The Dormant Accounts Act, 2001 (as amended) provides for accounts in credit institutions to be transferred to the Dormant Accounts Fund when an account has been dormant for 15 years. Credit unions are currently not subject to the dormant accounts legislation. Accordingly, accounts in credit unions that have not been reclaimed by the owners for at least 15 years are not transferred to the Dormant Accounts Fund.

The Credit Union Act, 1997 (as amended) does not make reference to Dormant Accounts. Dormant accounts in credit unions, and the practices surrounding them, are governed by Rule 22 of the Standard Rules for Credit Unions published by the Irish League of Credit Unions.

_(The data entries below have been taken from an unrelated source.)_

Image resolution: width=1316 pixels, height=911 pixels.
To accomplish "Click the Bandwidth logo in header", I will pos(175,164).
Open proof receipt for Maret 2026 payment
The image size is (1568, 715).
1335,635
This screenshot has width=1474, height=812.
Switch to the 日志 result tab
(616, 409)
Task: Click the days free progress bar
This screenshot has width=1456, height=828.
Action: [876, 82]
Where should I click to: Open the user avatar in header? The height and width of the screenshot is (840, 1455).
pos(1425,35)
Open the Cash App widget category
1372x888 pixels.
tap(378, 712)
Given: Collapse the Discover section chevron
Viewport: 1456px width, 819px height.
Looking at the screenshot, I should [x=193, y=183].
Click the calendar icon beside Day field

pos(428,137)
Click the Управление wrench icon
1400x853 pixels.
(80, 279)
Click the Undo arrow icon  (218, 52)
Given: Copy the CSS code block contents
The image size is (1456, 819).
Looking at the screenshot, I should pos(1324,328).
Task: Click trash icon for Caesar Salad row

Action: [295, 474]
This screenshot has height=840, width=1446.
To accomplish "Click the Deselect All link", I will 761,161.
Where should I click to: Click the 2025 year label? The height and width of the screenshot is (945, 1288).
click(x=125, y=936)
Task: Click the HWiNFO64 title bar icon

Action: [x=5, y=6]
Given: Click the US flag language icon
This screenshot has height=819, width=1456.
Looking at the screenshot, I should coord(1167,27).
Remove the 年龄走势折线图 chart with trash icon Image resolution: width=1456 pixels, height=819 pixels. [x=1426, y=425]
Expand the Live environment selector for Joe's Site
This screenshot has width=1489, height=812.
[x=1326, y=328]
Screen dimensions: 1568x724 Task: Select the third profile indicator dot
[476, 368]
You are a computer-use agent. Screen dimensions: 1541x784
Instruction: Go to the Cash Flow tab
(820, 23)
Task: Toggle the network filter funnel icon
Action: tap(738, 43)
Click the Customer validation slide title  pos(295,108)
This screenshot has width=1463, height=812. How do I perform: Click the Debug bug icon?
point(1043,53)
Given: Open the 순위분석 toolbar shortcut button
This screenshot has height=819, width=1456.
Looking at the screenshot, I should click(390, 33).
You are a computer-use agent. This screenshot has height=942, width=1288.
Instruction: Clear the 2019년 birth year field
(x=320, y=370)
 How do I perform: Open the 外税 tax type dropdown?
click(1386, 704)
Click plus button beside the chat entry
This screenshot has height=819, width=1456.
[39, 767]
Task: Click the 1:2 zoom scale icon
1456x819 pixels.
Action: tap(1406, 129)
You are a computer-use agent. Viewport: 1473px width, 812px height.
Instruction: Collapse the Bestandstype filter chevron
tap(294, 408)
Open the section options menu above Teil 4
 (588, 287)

I have been informed by DECLG that an analysis of the benefit of adding dormant credit union accounts to the Dormant Accounts Fund has not been carried out. In practical terms, increasing the amount available in the Fund does not necessarily allow for the introduction of new dormant accounts measures or programmes, which is the focus of DECLG in respect of the Fund. While applying the provisions of the dormant accounts legislation to credit union accounts could increase the size of the Fund, Government Departments must source monies for dormant accounts programmes and measures from their Exchequer allocation in the same way as with any other funding programme. When the monies expended on dormant accounts measures and programmes are reimbursed from the Dormant Accounts Fund, the refund is to the Exchequer rather than to the spending Department. For this reason, dormant accounts expenditure is subject to the same constraints within Departments as any other spending programme.  

In addition, expenditure on new dormant accounts measures or programmes would serve to increase Government debt levels, as monies disbursed from the Dormant Accounts Fund belong to the account holder, who can reclaim it at any time, and not to the State.  Consequently, every euro spent from the Fund is regarded in accounting terms as a potential Government liability.